#### Data provided

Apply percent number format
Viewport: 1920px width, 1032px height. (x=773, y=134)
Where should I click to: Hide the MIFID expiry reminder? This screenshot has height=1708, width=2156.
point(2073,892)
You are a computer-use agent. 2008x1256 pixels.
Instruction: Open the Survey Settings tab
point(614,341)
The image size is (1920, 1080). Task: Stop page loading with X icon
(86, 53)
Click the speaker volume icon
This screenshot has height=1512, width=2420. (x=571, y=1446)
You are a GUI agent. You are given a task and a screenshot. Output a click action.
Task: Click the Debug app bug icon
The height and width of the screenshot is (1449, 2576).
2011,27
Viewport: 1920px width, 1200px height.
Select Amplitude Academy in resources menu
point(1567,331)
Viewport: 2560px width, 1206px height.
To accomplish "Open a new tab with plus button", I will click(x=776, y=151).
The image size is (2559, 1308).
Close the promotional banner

########

Task to complete —
Set down no line except those from the one with "You are a GUI" to the last line of the data, inclusive, each exactly as written.

Response —
You are a GUI agent. You are given a task and a screenshot. Output a click action.
Task: Click the Debug app bug icon
The height and width of the screenshot is (1449, 2576).
2011,27
Viewport: 1920px width, 1200px height.
Select Amplitude Academy in resources menu
point(1567,331)
Viewport: 2560px width, 1206px height.
To accomplish "Open a new tab with plus button", I will click(x=776, y=151).
The image size is (2559, 1308).
Close the promotional banner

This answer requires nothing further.